#### [What is expected]
Only the number is needed: how many lines in the entries below contain the string "computer"?

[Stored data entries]
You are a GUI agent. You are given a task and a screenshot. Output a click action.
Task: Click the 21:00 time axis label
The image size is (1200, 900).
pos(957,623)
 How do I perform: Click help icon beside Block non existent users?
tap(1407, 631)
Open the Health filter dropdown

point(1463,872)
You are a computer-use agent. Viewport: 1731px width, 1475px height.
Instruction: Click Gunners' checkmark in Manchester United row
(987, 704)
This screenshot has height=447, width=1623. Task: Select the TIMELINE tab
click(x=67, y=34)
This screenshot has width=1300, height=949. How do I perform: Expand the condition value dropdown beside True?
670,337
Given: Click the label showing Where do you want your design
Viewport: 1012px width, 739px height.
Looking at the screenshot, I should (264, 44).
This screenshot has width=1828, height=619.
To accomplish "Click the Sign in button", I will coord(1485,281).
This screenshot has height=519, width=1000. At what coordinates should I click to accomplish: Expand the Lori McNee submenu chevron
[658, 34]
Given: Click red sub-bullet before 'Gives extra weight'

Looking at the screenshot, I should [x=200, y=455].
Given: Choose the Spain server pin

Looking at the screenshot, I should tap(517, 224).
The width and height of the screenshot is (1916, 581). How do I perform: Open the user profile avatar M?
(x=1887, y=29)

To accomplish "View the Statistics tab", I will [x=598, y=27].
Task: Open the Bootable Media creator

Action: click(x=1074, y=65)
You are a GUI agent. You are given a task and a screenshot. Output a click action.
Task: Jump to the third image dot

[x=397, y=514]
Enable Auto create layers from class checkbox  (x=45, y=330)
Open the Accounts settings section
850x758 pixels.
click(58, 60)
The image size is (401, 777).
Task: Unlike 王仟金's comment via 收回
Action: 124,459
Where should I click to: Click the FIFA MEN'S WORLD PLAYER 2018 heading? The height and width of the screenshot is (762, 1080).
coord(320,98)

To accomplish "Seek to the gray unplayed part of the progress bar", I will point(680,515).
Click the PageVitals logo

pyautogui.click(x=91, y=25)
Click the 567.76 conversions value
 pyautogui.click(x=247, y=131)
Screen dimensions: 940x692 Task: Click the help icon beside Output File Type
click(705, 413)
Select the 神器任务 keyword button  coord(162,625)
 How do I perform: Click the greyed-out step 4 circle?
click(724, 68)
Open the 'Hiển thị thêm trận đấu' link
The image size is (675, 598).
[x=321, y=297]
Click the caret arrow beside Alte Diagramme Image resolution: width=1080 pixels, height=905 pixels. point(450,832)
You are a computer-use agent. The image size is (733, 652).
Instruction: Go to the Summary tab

#### [Task output]
2